Special Forecasting Methods

Introduction

Special forecasting methods are designed for specific components or scenarios where standard statistical or machine learning approaches may not be suitable. These methods leverage domain-specific knowledge and physical models to generate more accurate forecasts for particular types of components.

Weather

Weather-based forecasting uses physical models and weather data to predict the output of renewable energy sources.

Available for

PV | Wind | Heat Pump

Mathematical Formulation

The mathematical formulation varies by component type:

For PV systems:

\[P_{PV} = f(GHI, DHI, DNI, T_{air}, \text{location}, \text{orientation})\]
where:
  • GHI: Global Horizontal Irradiance

  • DHI: Diffuse Horizontal Irradiance

  • DNI: Direct Normal Irradiance

  • T_{air}: Air temperature

  • location: Geographic coordinates and altitude

  • orientation: Tilt and azimuth of the PV panels

For Wind turbines:

\[P_{Wind} = f(v_{wind}, \rho_{air}, \text{power curve})\]
where:
  • v_{wind}: Wind speed

  • rho_{air}: Air density (affected by temperature, pressure, humidity)

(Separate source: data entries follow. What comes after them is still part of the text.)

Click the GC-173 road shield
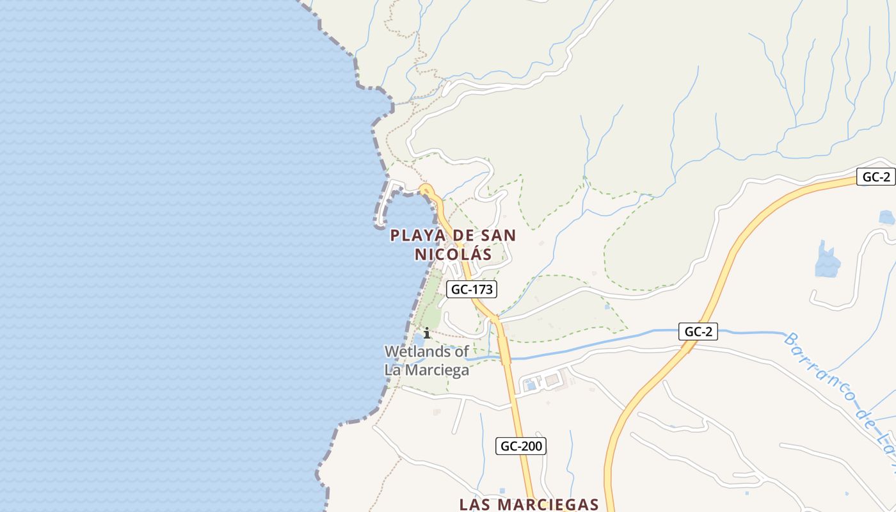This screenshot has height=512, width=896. point(472,289)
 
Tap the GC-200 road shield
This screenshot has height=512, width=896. point(521,446)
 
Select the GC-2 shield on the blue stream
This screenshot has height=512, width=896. point(698,332)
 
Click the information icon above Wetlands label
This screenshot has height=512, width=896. point(427,333)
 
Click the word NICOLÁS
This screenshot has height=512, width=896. point(453,254)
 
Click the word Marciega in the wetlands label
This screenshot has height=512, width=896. point(438,370)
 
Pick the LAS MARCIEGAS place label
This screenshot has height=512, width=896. point(529,504)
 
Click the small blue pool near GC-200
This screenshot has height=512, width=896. point(531,385)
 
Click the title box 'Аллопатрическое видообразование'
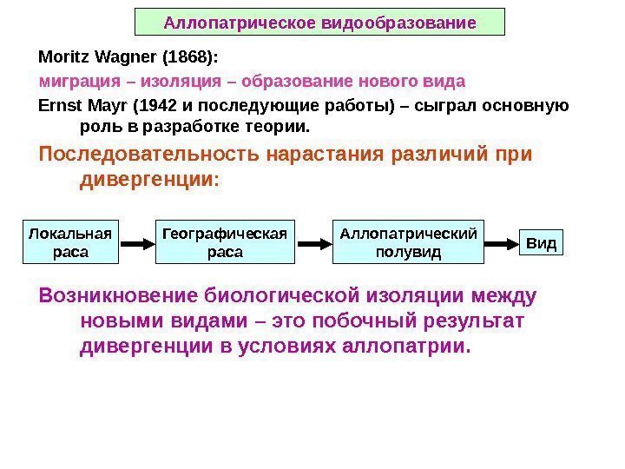point(320,22)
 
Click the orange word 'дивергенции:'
point(149,181)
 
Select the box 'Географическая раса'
point(225,242)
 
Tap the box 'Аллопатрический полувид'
point(408,242)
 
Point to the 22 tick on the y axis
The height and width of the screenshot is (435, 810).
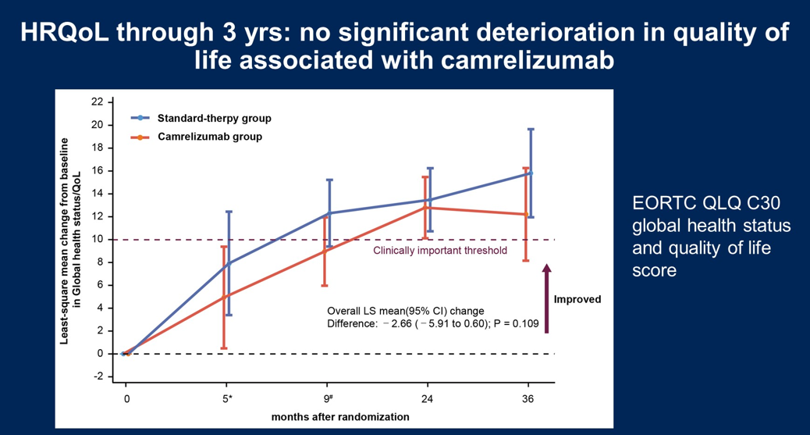(x=98, y=102)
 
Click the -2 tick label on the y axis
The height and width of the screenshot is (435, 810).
(x=98, y=376)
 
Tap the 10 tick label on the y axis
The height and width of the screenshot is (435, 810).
(x=98, y=239)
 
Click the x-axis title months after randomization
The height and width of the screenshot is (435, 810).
(x=340, y=417)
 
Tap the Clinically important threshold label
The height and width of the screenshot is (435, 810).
(x=440, y=251)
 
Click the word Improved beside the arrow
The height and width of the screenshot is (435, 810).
(x=577, y=299)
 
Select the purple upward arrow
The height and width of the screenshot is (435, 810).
(x=546, y=298)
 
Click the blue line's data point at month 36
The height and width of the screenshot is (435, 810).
(x=531, y=173)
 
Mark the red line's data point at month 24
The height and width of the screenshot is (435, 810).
(x=425, y=208)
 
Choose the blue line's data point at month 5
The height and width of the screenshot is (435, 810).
(x=229, y=264)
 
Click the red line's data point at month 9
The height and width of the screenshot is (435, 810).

  • power curve: The turbine’s characteristic power output at different wind speeds

Configuration

Weather-based forecasting methods can be configured in the agent configuration file:

pv:  # or wind:
  fcast:
    method: weather
    weather:
      # No additional parameters required as the method uses
      # the component specifications and weather data

Notes

The weather-based forecasting method relies on accurate weather forecasts and detailed component specifications. For PV systems, it uses the pvlib library to model the PV system’s behavior based on solar position and weather conditions. For wind turbines, it uses the windpowerlib library to model the turbine’s output based on wind conditions.

Arrival

Arrival provides predictions about electric vehicle availability and energy consumption based on the current availability status of the vehicle.

Available for

EV

Mathematical Formulation

This method uses a simple logical approach:

If EV is currently available (availability = 1):
  • Use perfect forecast for the prediction period

  • Accurately predicts when the EV will depart

If EV is currently unavailable (availability = 0):
  • Forecast zero availability and energy consumption for the entire prediction period

  • Does not predict when the EV will arrive

Configuration

EV Arrival forecasting methods can be configured in the agent configuration file:

ev:
  fcast:
    method: arrival  # Options: perfect, arrival, ev_close, rfr

Notes

The Arrival method provides a simple but effective forecast based on the current availability status. It works well when the EV’s arrival and departure times are unpredictable, but once the EV is available, its departure schedule is known.